Wind turbine fires are ten times more common than the wind industry and its parasites claim (see our post here and check out this website: http://turbinesonfire.org).
The wind industry has been forced to concede that at least 4 bushfires were started by wind turbines in Australia, so far:
- Ten Mile Lagoon in Western Australia in the mid-1990s;
- Lake Bonney, Millicent (SA) in January 2006 (see the photo below);
- Cathedral Rocks Wind Farm, Port Lincoln (SA) in February 2009 (see The Advertiser article below); and
- Starfish Hill (SA) in November 2010 (see this link for more detail).
With more and even larger wind turbines being speared into Australia’s rural communities, catastrophic bushfires are inevitable.
Here’s just the latest conflagration to help you rest easy during the next burst of extreme fire danger weather.
Firefighters race to second turbine blaze in months at US wind farm
16 March 2021
An investigation is underway after firefighters were called to a second turbine fire within a few months at a wind farm in the US state of Pennsylvania, the latest in a string of blazes reported at the project.
The fire on Saturday 13 March destroyed the nacelle of a turbine at the Locust Ridge project north of Mahanoy City.
The West End Fire & Rescue service, which said nobody was hurt, posted a video of the incident of crews supervising the fire as it burnt itself out.
Locust Ridge is a 128MW two-stage wind farm operated by Avangrid Renewables, itself a subsidiary of global renewable energy giant Iberdrola.
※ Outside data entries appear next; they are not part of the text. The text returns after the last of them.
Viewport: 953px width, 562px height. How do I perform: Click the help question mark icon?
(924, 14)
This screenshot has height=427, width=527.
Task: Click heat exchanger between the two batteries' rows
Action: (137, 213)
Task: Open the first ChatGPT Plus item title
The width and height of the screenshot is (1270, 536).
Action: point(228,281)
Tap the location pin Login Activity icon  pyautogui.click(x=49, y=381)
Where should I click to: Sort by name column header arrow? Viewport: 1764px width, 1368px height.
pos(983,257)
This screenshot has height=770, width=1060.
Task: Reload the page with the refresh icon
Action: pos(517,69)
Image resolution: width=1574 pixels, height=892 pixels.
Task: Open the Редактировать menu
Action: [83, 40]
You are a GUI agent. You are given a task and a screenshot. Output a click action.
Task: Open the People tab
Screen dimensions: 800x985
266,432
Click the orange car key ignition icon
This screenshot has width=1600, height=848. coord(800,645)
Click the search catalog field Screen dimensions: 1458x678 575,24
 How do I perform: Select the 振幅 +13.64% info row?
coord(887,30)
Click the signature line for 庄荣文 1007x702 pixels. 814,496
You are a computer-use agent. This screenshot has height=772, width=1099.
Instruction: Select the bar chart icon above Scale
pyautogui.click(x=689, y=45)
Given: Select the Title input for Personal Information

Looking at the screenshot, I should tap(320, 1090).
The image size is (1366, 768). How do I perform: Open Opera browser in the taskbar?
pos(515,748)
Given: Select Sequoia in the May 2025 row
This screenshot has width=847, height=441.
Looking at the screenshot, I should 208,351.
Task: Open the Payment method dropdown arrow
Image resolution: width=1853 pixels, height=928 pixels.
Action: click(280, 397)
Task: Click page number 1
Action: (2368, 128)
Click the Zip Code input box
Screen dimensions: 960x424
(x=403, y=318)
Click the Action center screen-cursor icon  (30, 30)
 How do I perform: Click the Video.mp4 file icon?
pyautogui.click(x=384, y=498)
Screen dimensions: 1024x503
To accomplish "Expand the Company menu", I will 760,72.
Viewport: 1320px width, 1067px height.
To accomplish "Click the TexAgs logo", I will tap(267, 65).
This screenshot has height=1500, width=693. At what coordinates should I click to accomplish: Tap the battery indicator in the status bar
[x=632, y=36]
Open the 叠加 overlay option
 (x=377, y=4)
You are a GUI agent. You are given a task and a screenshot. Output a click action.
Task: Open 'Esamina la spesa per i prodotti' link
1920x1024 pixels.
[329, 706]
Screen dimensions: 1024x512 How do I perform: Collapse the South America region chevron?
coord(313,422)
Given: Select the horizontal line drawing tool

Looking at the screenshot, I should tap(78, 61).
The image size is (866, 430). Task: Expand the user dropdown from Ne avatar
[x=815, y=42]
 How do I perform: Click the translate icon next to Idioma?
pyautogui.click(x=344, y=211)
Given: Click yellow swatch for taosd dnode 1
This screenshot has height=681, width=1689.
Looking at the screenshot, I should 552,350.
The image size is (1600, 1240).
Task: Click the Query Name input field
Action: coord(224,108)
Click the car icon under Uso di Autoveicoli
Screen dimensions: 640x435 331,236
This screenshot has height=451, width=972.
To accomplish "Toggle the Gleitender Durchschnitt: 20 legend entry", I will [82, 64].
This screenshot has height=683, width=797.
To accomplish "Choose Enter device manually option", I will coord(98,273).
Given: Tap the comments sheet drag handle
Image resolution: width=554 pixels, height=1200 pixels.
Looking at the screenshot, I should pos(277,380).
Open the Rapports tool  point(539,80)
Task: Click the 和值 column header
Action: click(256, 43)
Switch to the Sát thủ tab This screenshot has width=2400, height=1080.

Locust Ridge 1 entered service in 2007 using 13 Gamesa G87 2MW turbines, with Locust Ridge 2 online from 2009 with 51 Gamesa G83 2MW machines.
Local media noted that the blaze followed a turbine fire at the project as recently as 28 December, reporting that firefighters have been called to five incidents at Locust Ridge during its period of operation.
Recharge has found media reports relating to turbine fires in December 2020 and May 2018.
Assistant fire chief Joe Gavala told Recharge the service’s main concern was the possibility of a brush fire from falling embers.
“Our biggest problem is that the fire doesn’t spread and no one gets hurt.
“We really don’t put them out, they burn themselves out.. we make sure there are no spectators underneath them and a forest fire doesn’t start,” said Gavala.
A fire suppression specialist in an article for Recharge last year claimed the rapid growth of the sector and the hotter, drier conditions in some parts of the US – leading to increased risks of wildfires – make it important for the industry to address the issue of turbine blazes head-on.
Avangrid said in a statement sent to Recharge that it is still investigating the cause of the blaze.
The company said: “Local first responders arrived promptly to monitor the situation. Thanks to the work of our employees on site and at our National Control Centre, we were quickly able to confirm that no employees or members of the general public were in the vicinity of the affected turbine at the time of the incident and to secure the site in order to ensure public safety.
“The fire self-extinguished without intervention and damage was limited to a single turbine, and we are grateful for the prompt response of local emergency personnel from Schuylkill County and Mahanoy City.”